The cause of Olympia's disgrace is not clearly apparent. M. Bonnet, who writes her biography with the sympathy of a co–religionist, attributes[76] it to the evil machinations of one Jerome Bolsec, a name of very ill savour in the annals of Calvinistic Protestantism. The suspicion that Bolsec had a hand in this, as in so much other mischief, would seem to rest on some phrases from a letter of John Sinapi to Calvin, cited by M. Bonnet from the inedited correspondence of that intolerant Geneva pope. But the few words given do not seem at all conclusive on the subject. It may be that the context is more so.
Jerome Hermes Bolsec was at all events a very sorry knave, capable enough of any wickedness of the sort. He had been a Carmelite monk at Paris, and having got into trouble by unorthodox preaching there, fled across the mountains, says Bayle,[77] "to Renée of France, Duchess of Ferrara, the common asylum of those who were persecuted for adhering to the new doctrines." The Duchess made him her almoner, as we learn from Sinapi.
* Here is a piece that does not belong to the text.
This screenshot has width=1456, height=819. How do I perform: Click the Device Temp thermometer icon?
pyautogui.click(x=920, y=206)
And Bayle says that he married and practised as a physician at Ferrara, till he was exiled for some unknown cause. He went thence to Geneva, and there had the fatal misfortune to differ from Calvin on some points of doctrine. In one of his pastorals to the Swiss churches, the latter recounts how one day at sermon time "this rogue got up and said ... that men are not saved because they are elect, but are elect because they believe, and that no man is damned by the mere decree of God—nudo Dei placito—but those only who have by their own acts deprived themselves of the election common to all." Whereupon, says Theodore Beza,[78] Calvin "so confuted him, belaboured him, overwhelmed him with testimony from holy writ, passages from St. Augustin, and weighty arguments, that all present, except the brazen–faced monk himself, were ashamed of the figure he cut." Plenty of reason for being ashamed of themselves for all parties concerned doubtless. But Calvin, who was not wont to be contented with mere argumentative belabouring of those who disagreed with him, had him forthwith hauled off to prison, and finally banished from the Canton, as he might have anticipated, when he ventured on the dangerous enterprise of attacking the pet tenet of the Geneva pope's tremendous devil worship.
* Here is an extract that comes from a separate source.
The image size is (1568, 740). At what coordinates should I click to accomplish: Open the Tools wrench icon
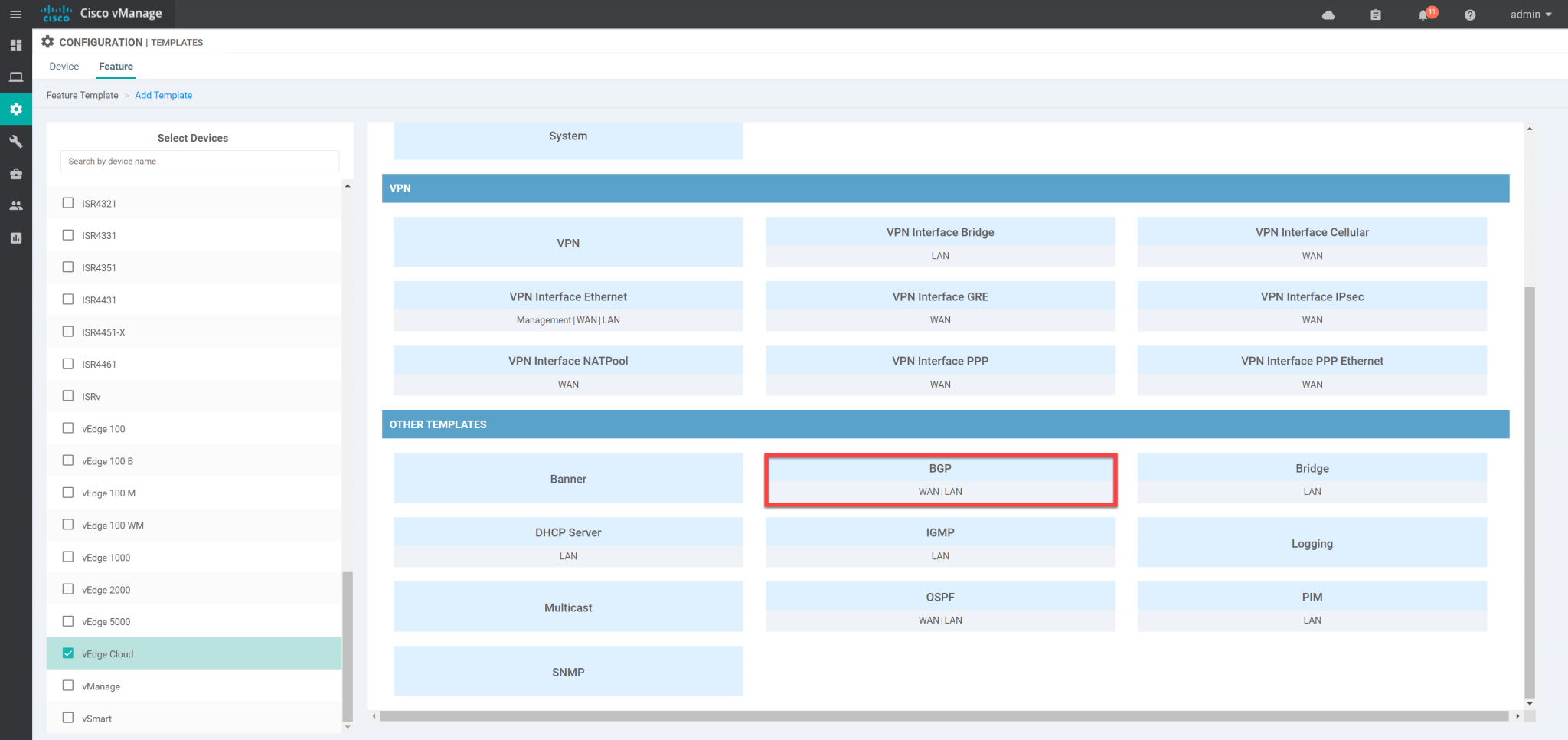pos(16,141)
Bolsec went to Berne, but Calvin's resentment followed him there, and finally harried him out of Switzerland. So he returned to his old faith to spite the reformers, and published lives of Beza and Calvin filled with calumnies so gross that even the controversialists of the Romish Church have admitted their falsehood, and given up Jerome Bolsec as a discredit to either or any party.
JEROME BOLSEC.
It may be admitted then that this "most slippery fellow, Almoner to the Court of Ferrara, by your leave," as Sinapi calls him,—vaferrimus in aulâ Ferrariense, si diis placet, Eleemosynarius,—was capable enough of making mischief, if his ill passions prompted him to do so. But as he was on his Protestant tack when under the protection of the Duchess, it hardly seems probable that he should have practised against Olympia by denouncing her as a heretic to the Catholics. Yet it seems plain[79] that her shortcomings in the matter of orthodoxy were the real cause of her disgrace at court. The Duchess, who, as has been seen, was much attached to her, did not, we are told, attempt to interfere in her favour. And the most probable explanation of this abandonment is to be found in the supposition, that the suspicion and ill–repute under which the Duchess herself laboured in the matter of religion, made the danger of openly defending an heretical delinquent greater than she was willing to meet.
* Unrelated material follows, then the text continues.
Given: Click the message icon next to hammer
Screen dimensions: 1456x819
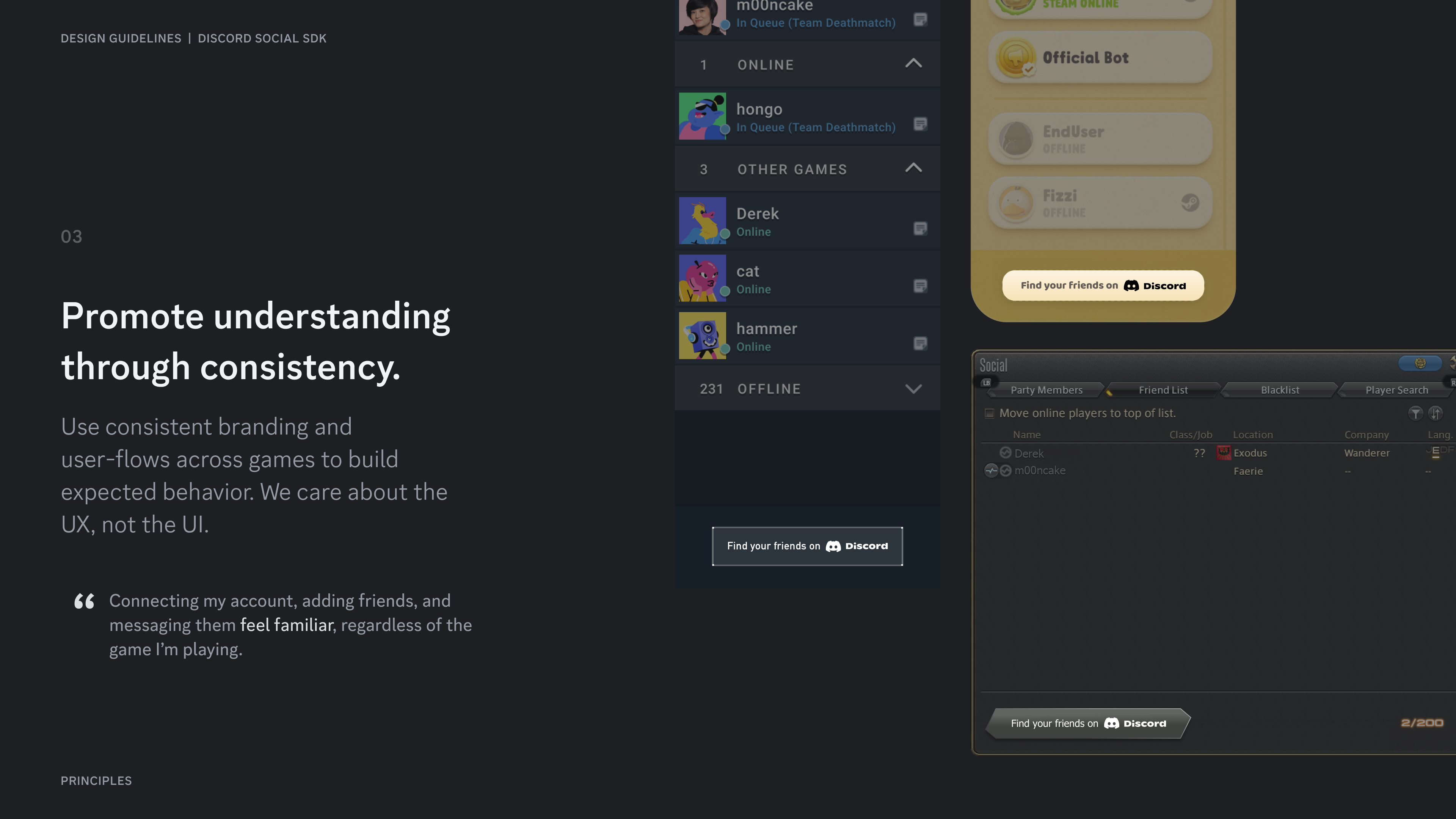Looking at the screenshot, I should pos(920,344).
"The Duke," writes M. Bonnet,[80] "urged as he had been for some time past to give proofs of his fidelity to the Apostolic See, watched with a jealous eye the different movements of his court. He believed blindly such calumnies as always find a ready echo in a palace. His wrath, increased by the long suppression of his suspicions, burst forth in violence the more terrible. Olympia was the first victim."
The Duchess was herself by no means in a secure position. When a little after the period in question, one Matthew Ori, a Dominican monk, was sent from Paris to Ferrara, as Grand Inquisitor, Henry II. "who knew well enough which foot Renée was lame of,"[81] especially charged him "to heal her." The monk came and did his best, "gaining some ground, as it seemed by his efforts." For "the Duchess feared her husband, and his terrible method of proceeding against those accused of offences in matters of religion."
The Duke's "method" in spiritual affairs became indeed more and more compendious and energetic, as Rome's fears and exigencies became more urgent.
Paul III. died on the 10th of November, 1549, and was succeeded by the Cardinal del Monte, who took the name of Julius III.; an easy and good–natured, though passionate old gentleman, who loved pleasure, quiet, and luxury,—inscribed over the palace he built, "Honeste voluptarier cunctis fas honestis esto!"—"Let all honest men enjoy themselves decently without scruple!"—and troubled himself as little about the business of life as might be.